The site offers a variety of free services separated by categories:

Games and Lotteries
  • O Quick Pick lottery is perhaps the most popular on the Internet, with over 280 lotteries
  • Keno Quick Pick for the popular game played in many countries
  • coin flipper will give you heads or tails in many coins
  • Dice Roller does exactly what it says: rolls dice
  • Playing Card Shuffler will draw cards from several shuffled decks
  • Birdie Fund Generator will create bird holes on golf courses
  • O integer generator creates random numbers at configurable intervals
  • O Sequence Generator will randomize an entire sequence of your choice
  • integer set generator make sets of non-repeating integers
  • O Gaussian Generator creates random numbers to fit a normal distribution
  • O Decimal Fraction Generator creates numbers in the range [0,1] with configurable decimal places
  • raw random bytes are useful for many cryptographic purposes
Lists, strings and maps
  • List Randomizer will randomize a list of everything you have (names, phone numbers, etc.)
  • String Generator create random alphanumeric strings
  • O password generator creates secure passwords for your Wi-Fi or extra Gmail account
  • Clock Time Generator will choose random times of day
  • O Calendar Date Generator will pick random days over nearly three and a half millennia
  • O Geographic Coordinates Generator will choose a random location on the surface of our planet
  • bitmaps in black and white
  • O Hexadecimal color code generator will choose color codes eg to use as web colors
  • pre-generated files contain large amounts of random bits for download
  • Pure White Audio Noise for compositing or just testing your audio equipment
  • jazz scales to practice improvisation for jazz guitar students
  • THE short prose randomly generated by Samuel Beckett
  • randomizer DNA protein sequence (on Bio-Web)

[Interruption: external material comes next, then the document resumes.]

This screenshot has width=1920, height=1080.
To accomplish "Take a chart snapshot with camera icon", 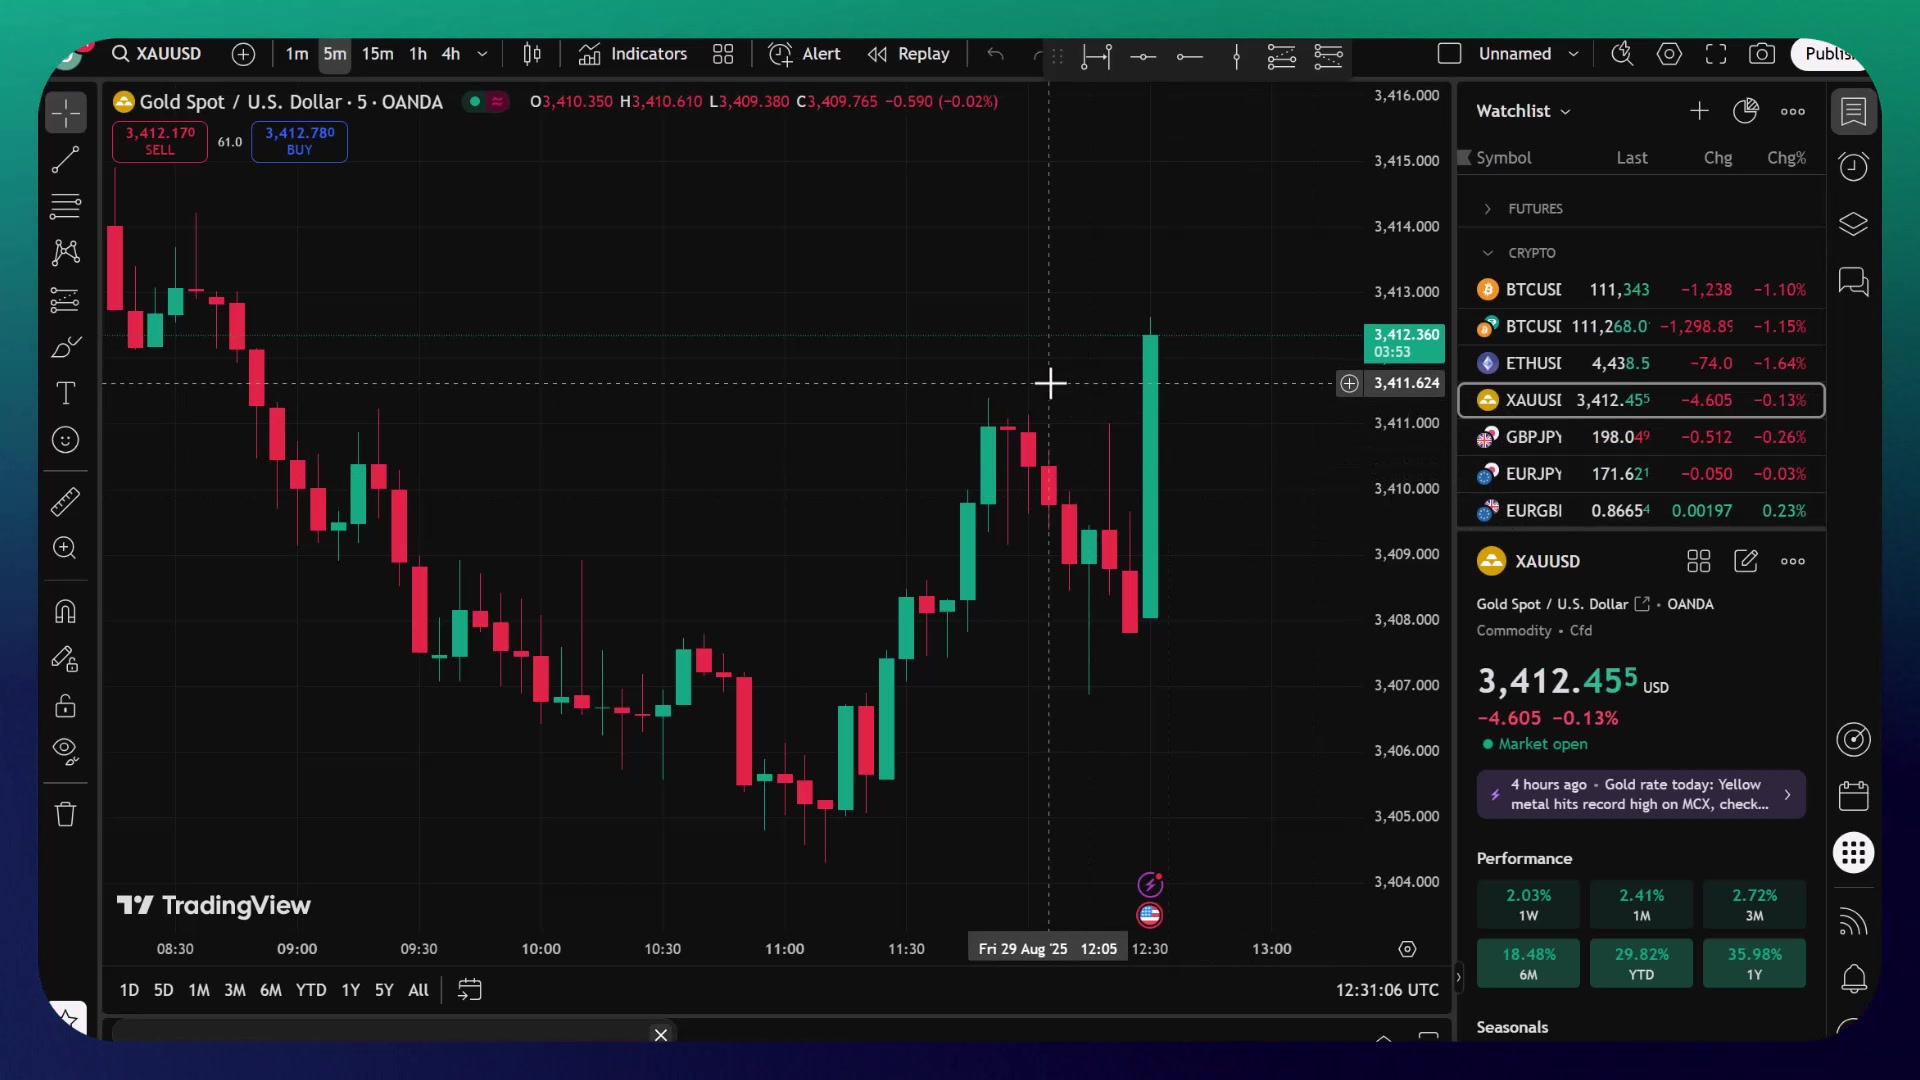I will (x=1761, y=54).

RANDOM.ORG also has widgets for websites and an API for developing applications that need to generate truly random numbers like games.


hotbits is an Internet resource that brings genuine random numbers, generated by a process fundamentally governed by the uncertainty inherent in the quantum mechanical laws of nature, directly to your computer in a variety of ways.

HotBits are generated by synchronizing successive pairs of radioactive decays detected by a Geiger-Müller tube connected to a computer.

You request your share of HotBits by filling out a request form specifying how many random bytes you want and in what format you want them delivered. Your request is relayed to the HotBits server, which sends the random bytes back to you over the web.

Because the HotBit-generating hardware produces data at a modest rate (about 100 bytes per second), requests are filled from an “inventory” of pre-built HotBits.

Once the random bytes are delivered to you, they are immediately discarded – the same data will never be sent to any other user and no record is kept of the data on this or any other website – Of course, if you're using the random data for encryption or other security-related applications, you can't be sure the service isn't keeping a copy. They claim they don't.

An alternative to downloading HotBits for later use is provided by randomX package for Java. A program developed with randomX can select from a variety of pseudo-random sequence generators or genuine random HotBits data, obtained on demand from the Internet.

List of tutorials for programming random number generation

C language tutorial

Tutorial for generating random (random) numbers in C is an article that demonstrates how to generate random numbers using the C language and the function rand. This article can be used as a basis for generation also in C++.